Mother’s health had improved under the care of Professor Smirk of Dunedin. Periodically she visited his clinic and was admitted for short stays in hospital, where once again she became a ‘person’ in the company of those who were not members of the family. Although scarcely sixty years old, and still dreaming of buying her daughters a white fox fur, she was worn out by her living (I thought) for her husband and children, as if without her own life, like a stake cut from a grand tree, stripped of its own shoots and set beside flourishing plants, bound to them, taking the force of the prevailing wind, moving only as the wind moved while the sheltered plants trembled lightly with only a rumour of storm. My vision of my mother combined strangely with her presence – her white thinning hair, her toothless mouth, for she had never been fitted with comfortable false teeth, her hawklike Godfrey nose pointed towards her Godfrey chin, or, as we used to say, her ‘Archbishop of Canterbury’ chin, her used body in its Glassons Warehouse costume (it was her delight that Mabel Howard also bought clothes from Glassons) and McDiarmids ‘on tick’ wide-bodied shoes, her face serene as ever and her eyes always waiting to sparkle with humour about political or personal events. She had given up the Christadelphian meetings, disillusioned by too much quarrelling among the pacifists, but she was still a Christadelphian, lover of Christ. During the years of her married life Christ had been her one close friend. She still talked, however, and listed her childhood friends, ‘Hetty Peake, Ruby Blake, Kate Rodley, Lucy Martella, Dorcas Dryden.’ She remembered her boyfriends, too. And when Dad’s friend from the Wyndham days, Johnny and his wife retired to live near us in Oamaru, Mother’s diffidence made her unable to address Mrs Walker as Bessie. The strong feeling haunted me that Mother had never lived in her real ‘place’, that her real world had been her life within.

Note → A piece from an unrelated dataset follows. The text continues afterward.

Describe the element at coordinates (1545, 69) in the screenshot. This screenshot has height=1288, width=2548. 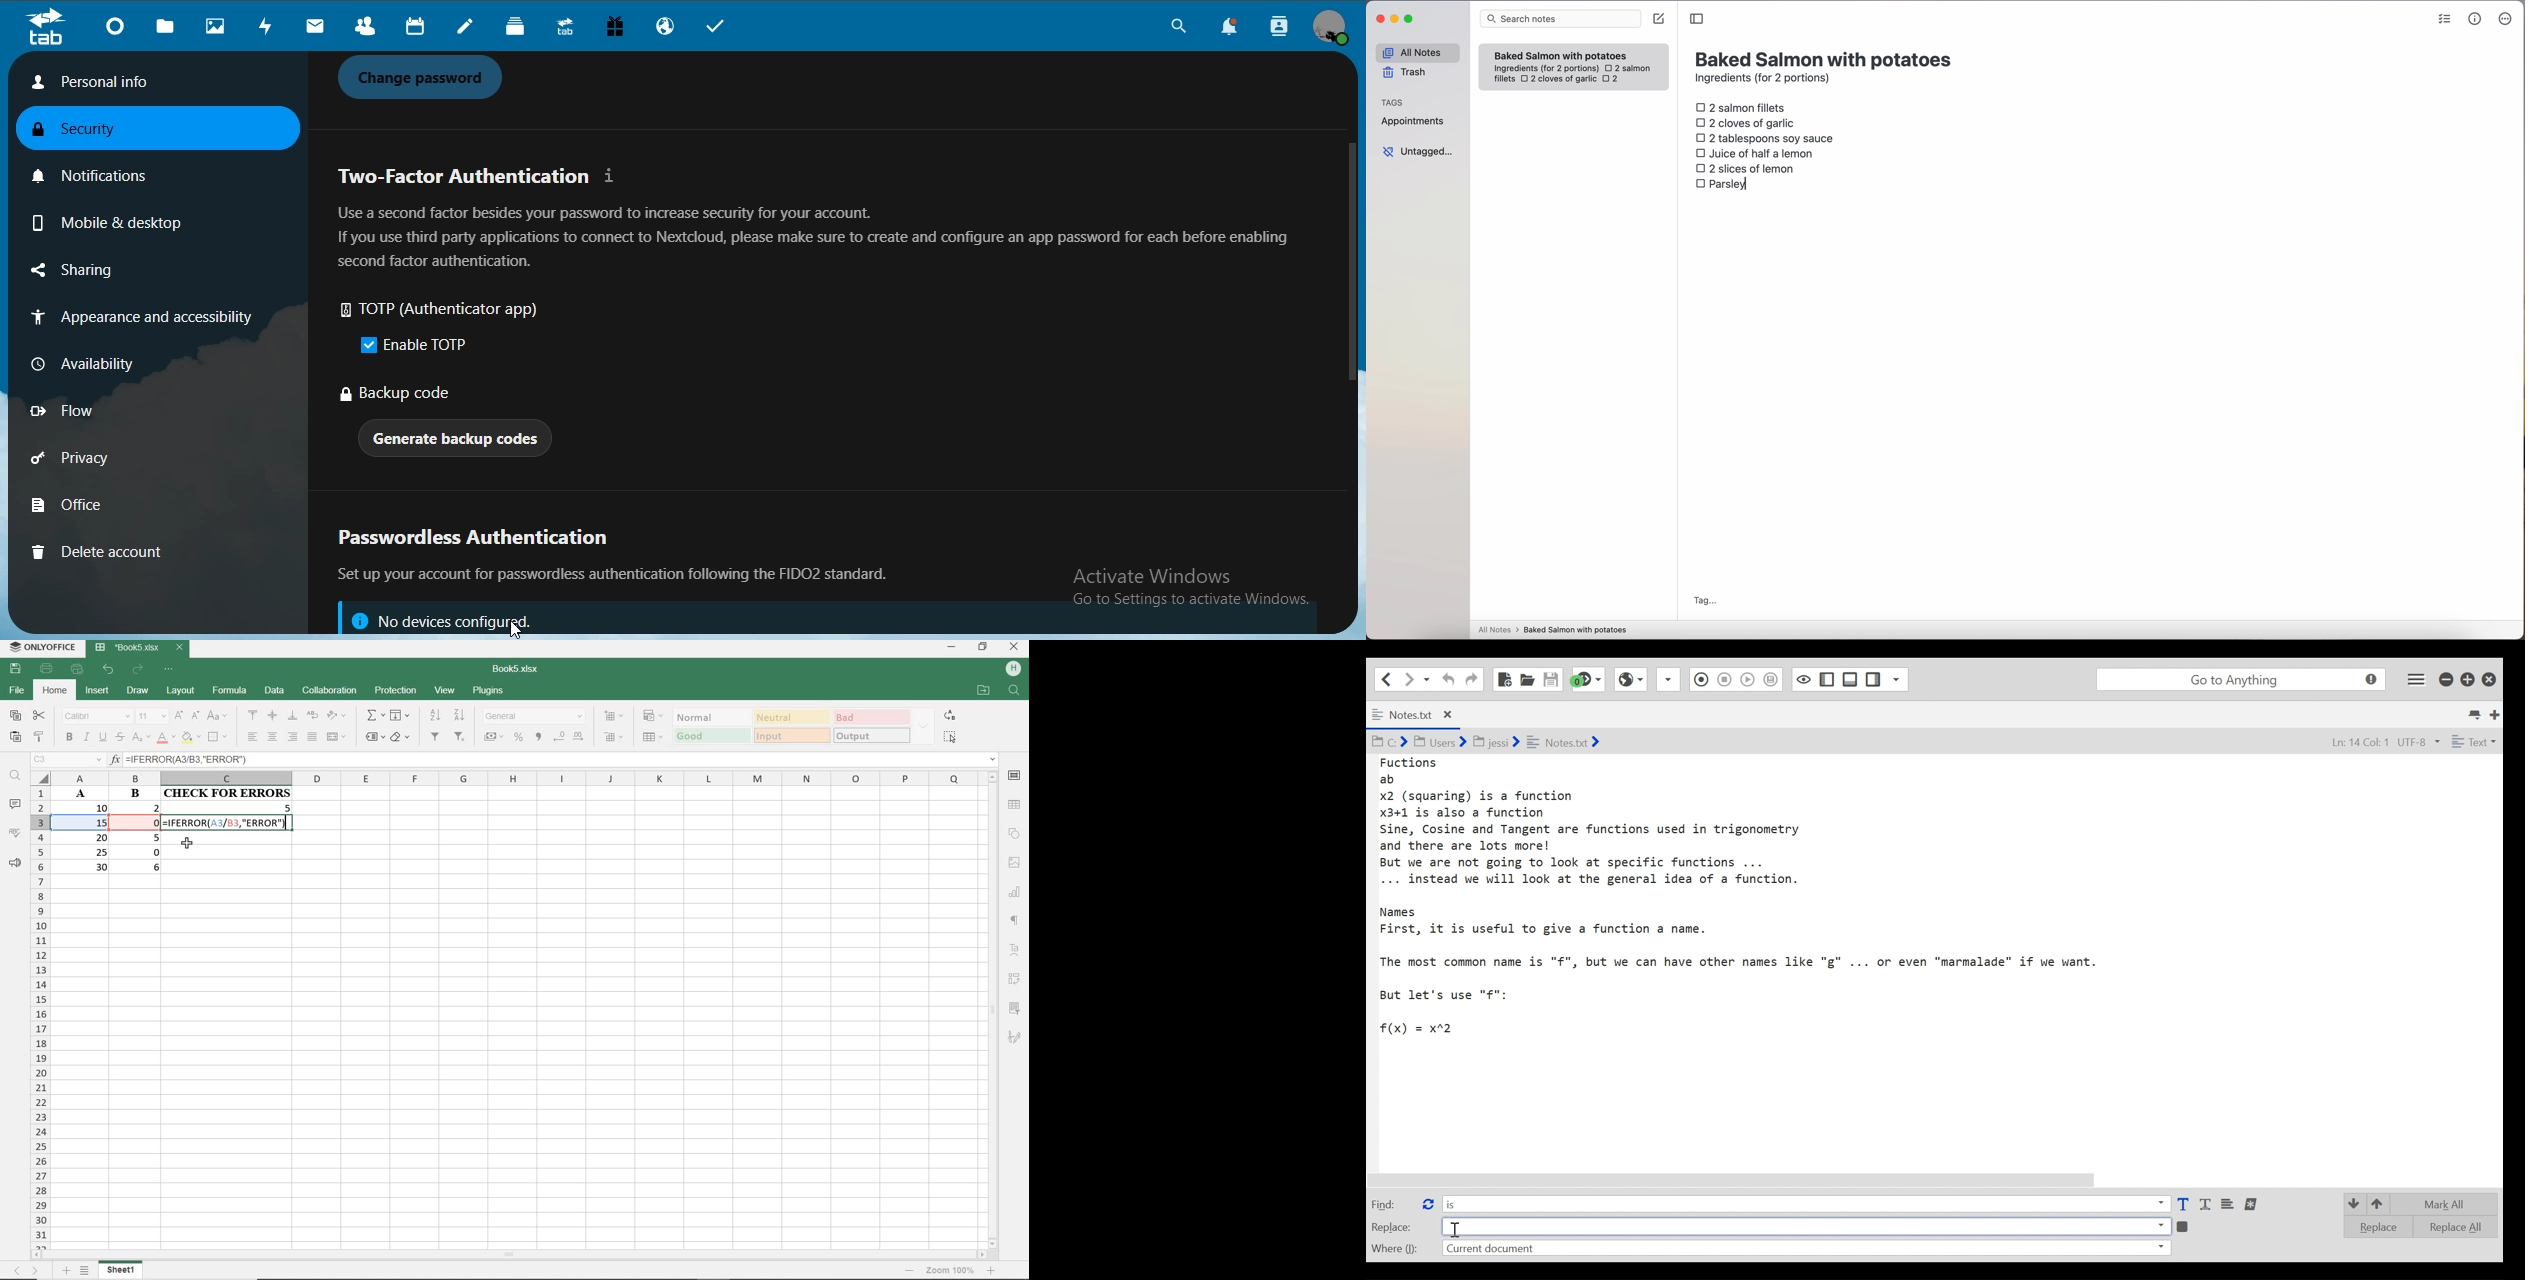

Her eyesight was now failing. Sewing buttons on the shirts and pyjamas and stitching the frayed cuffs of the ‘menfolk’, she had to ask for help in threading her needle. I sat sewing, too, and my thread through my needle was keen and swift as a tiny spear. ‘Janet, can you thread the needle for me?’ and with an inside fury at this sign of her helplessness, I took the needle, not gently, and threaded it with the lightning accuracy of my twenty-ninth year. She had never aspired, against the glories of her sisters-in-law, to be a needlewoman, nor had she time during the years to sit and sew, while we girls had long ago been makers for better or worse of our own clothes; and to see Mother helpless in a role which had scarcely claimed her once-keen eyesight, reserved for matters of the heart and spirit, for poetry, for the making of fires and the preparation of food, for looking at the beloved ‘nature’, I felt the terrible reduction in her life, a final subtraction which I could not bear to face. I knew, also, that I would never be close to her, for my past and my future life were barriers against the intimacy that grows between mother and daughter.

I could postpone my future no longer. I answered an advertisement for a housemaid at the Grand Hotel, Dunedin, my references being an old letter from the mayor of Oamaru, and the reference from Playfair Street, Caversham, ‘polite to the guests at all times … honest … industrious …’ and once again, moving towards my Future, I travelled south on the slow train to Dunedin.